TASK STATEMENT
I need an exact copy of the lines from the one containing "You are a computer-use" through the end of the records, without any pictures.

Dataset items
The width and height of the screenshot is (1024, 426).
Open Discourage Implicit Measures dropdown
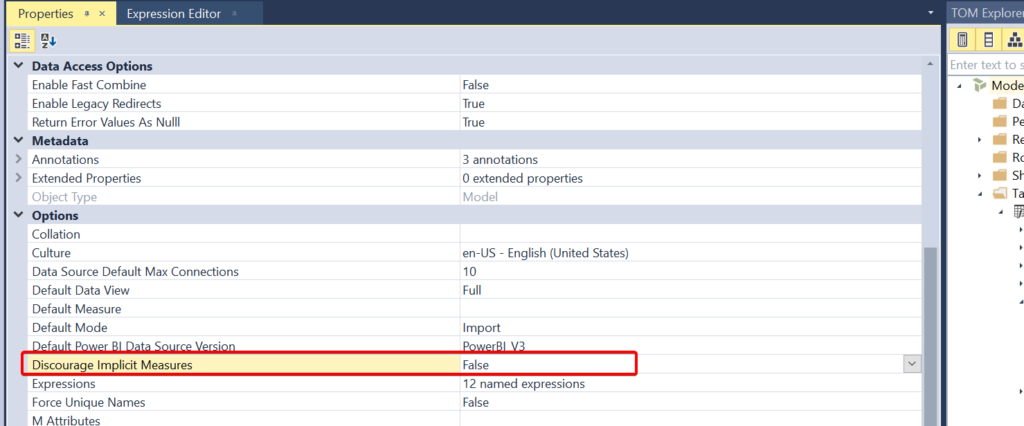[x=911, y=365]
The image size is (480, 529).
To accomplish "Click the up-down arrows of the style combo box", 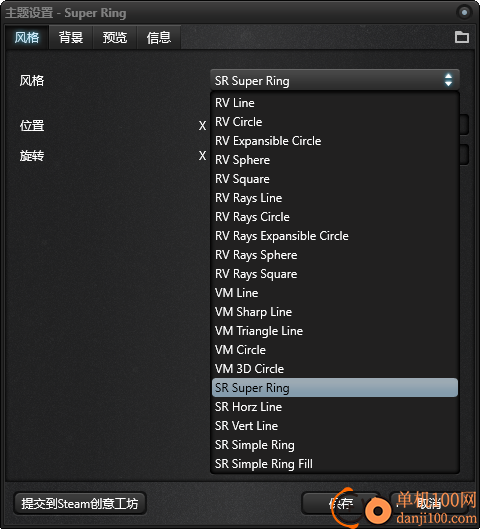I will click(448, 80).
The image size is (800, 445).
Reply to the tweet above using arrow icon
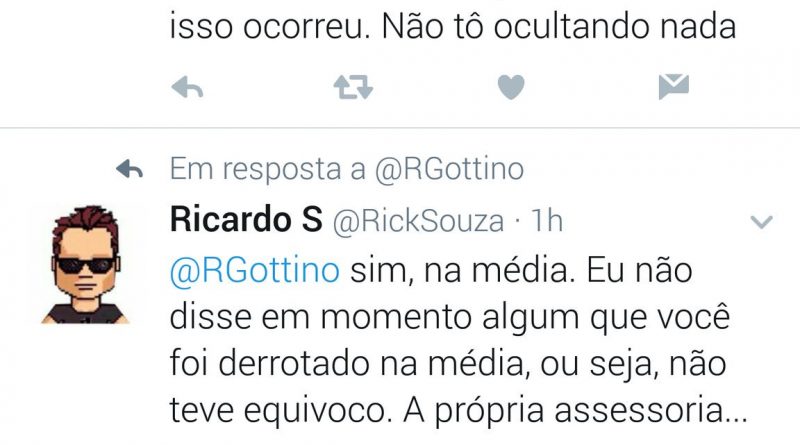click(x=187, y=87)
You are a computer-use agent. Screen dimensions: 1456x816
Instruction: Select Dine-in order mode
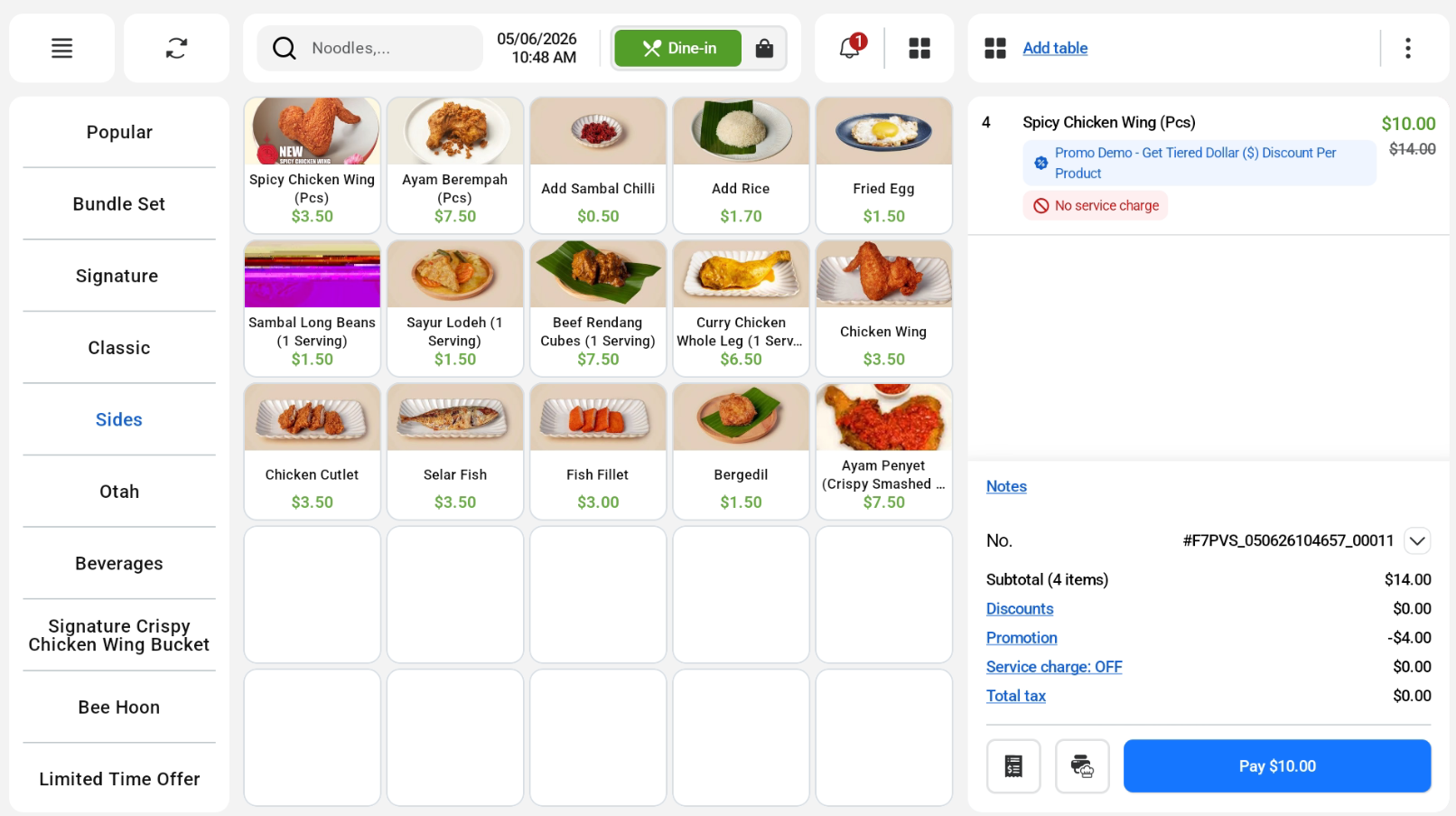[x=678, y=48]
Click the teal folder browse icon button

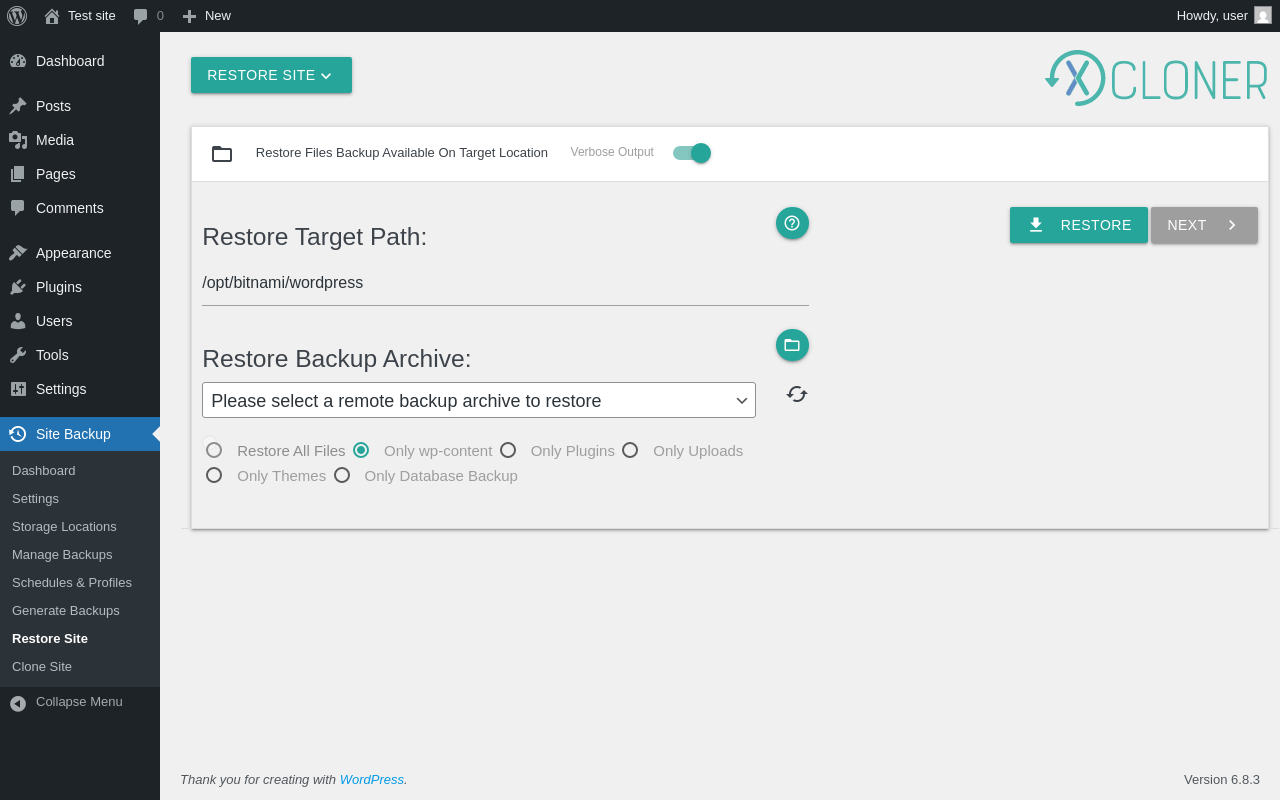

PROBLEM SOLUTION
You are a computer-use agent. Screen dimensions: 1456x816
Instruction: Select Dine-in order mode
[x=678, y=48]
Click the teal folder browse icon button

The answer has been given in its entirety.